DO concept → GCP primitive mapping
| DO concept |
GCP-native equivalent |
Notes |
| One DO instance per session, sticky by ID |
GKE StatefulSet + Envoy Gateway HTTPRoute with consistent_hash policy hashing x-maestro-session-id header to a pod |
Each pod handles a shard of sessions. Pod identity comes from statefulset.kubernetes.io/pod-name; Envoy Ringhash supports per-endpoint hash_key so we can pin shards to ordinals if needed |
| Single-threaded ordering per actor |
In-pod actor map: Map<sessionId, ActorWorker> where each ActorWorker is a single async loop draining a per-session channel |
TS or Rust (control-plane-rs already has the bones). Same single-writer guarantee, no cross-actor contention |
| Built-in DO storage (SQLite-backed) |
NATS JetStream KV bucket for hot per-session state (immediately consistent, history-aware) + Cloud SQL Postgres for durable event log |
NATS KV gives us DO-like per-key consistency without adding Spanner. Postgres holds the long-term sessions/participants/events tables we already designed |
acceptWebSocket + serializeAttachment (hibernation) |
Idle eviction: flush in-memory attachment metadata to NATS KV with TTL; when client reconnects, hash routes them back to (potentially different) pod which rehydrates from KV |
No free hibernation on GCP. Mitigations: multiplex N sessions per pod (default 1 pod ≈ 500–2000 sessions), HPA scales pod count by active session count not CPU, idle-evict timer flushes state and frees memory |
| Worker that fronts the DO |
Cloud Run (auth/validation router) or an extra Envoy filter |
Cloud Run can do auth + forwarding; downstream WS upgrade still hits GKE pods. WS must not terminate on Cloud Run (60-min hard cap, best-effort affinity). |
| Cross-DO fanout (web + Slack + IDE all attached) |
NATS subject per session: session.{sessionId}.events. Each pod publishes; clients connected to any pod consume via JetStream durable consumer |
Already deployed (`pkg/natsbus`). Solves the case where Maestro replicas split clients of one session across pods. |
| Runner → hub event ingestion |
HTTP `POST /sessions/:id/events` to the routed pod (still works) or runners publish directly to the NATS subject |
The proto/contract from `SESSION_HUB_DO.md` survives untouched on the wire. |
| Long-running durable runner work |
Temporal workflow, workflow ID = session ID |
Already deployed (k8s/temporal/). Use `SignalWorkflow` from the hub for cancel/queue/steer. |
Why not Cloud Run for the hub itself
- WebSocket timeout caps at 60 minutes (hard).

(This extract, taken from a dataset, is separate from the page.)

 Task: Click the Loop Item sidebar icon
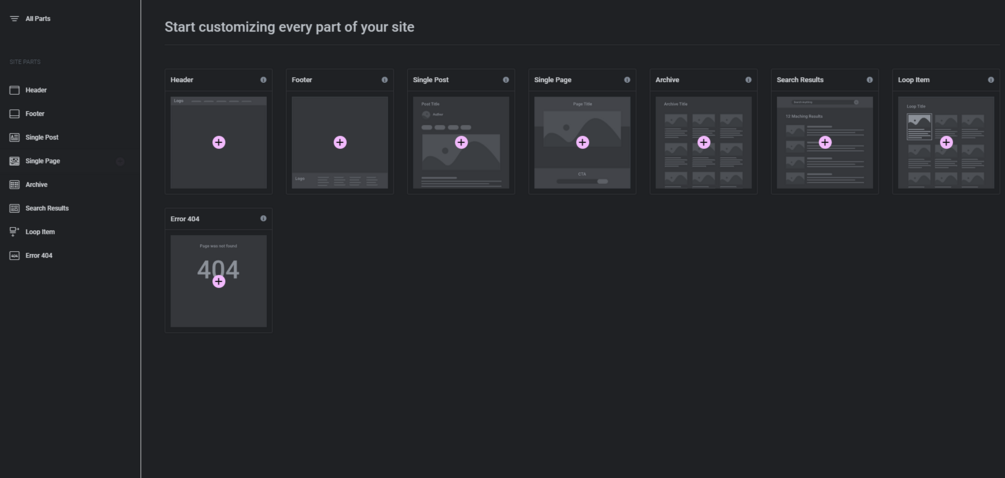14,232
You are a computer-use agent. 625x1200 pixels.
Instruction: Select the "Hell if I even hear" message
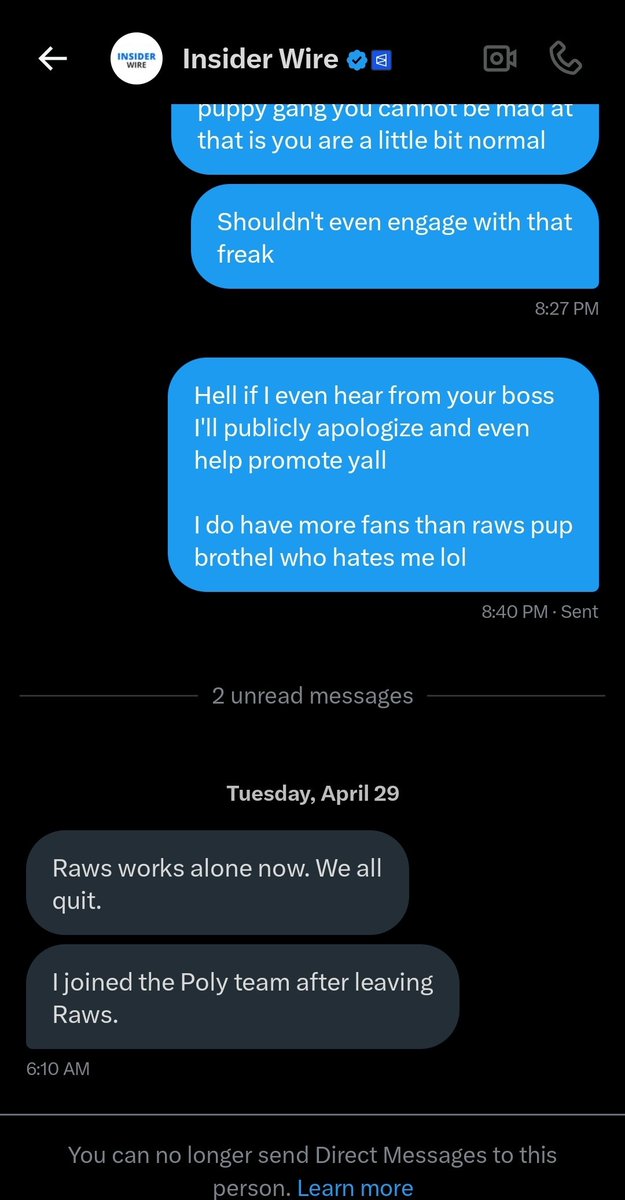coord(383,475)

- Session affinity is best-effort cookie-based — new requests can hit different instances.
- Per-instance state on Cloud Run can't be relied on; the multi-client fanout requires real cross-instance sync (which puts us back at NATS anyway, but with worse routing).
Conclusion: hub runs on GKE. Cloud Run is fine for the auth/validation front layer if we want serverless there.

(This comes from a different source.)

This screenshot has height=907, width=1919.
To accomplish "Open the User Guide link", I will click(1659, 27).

Why not just deploy Rivet on GKE
- Real option. Rivet is the same primitive Sourcegraph picked, and they self-host. docs.rivet.dev/connect/kubernetes covers GKE deploy.
- Trade-off: a new operational dependency. We already have GKE + Envoy + NATS + Postgres + Temporal. Rivet replaces some of those for one workload type. The integration cost is paying for two ways to do durable execution (Rivet for sessions, Temporal for runs) instead of one.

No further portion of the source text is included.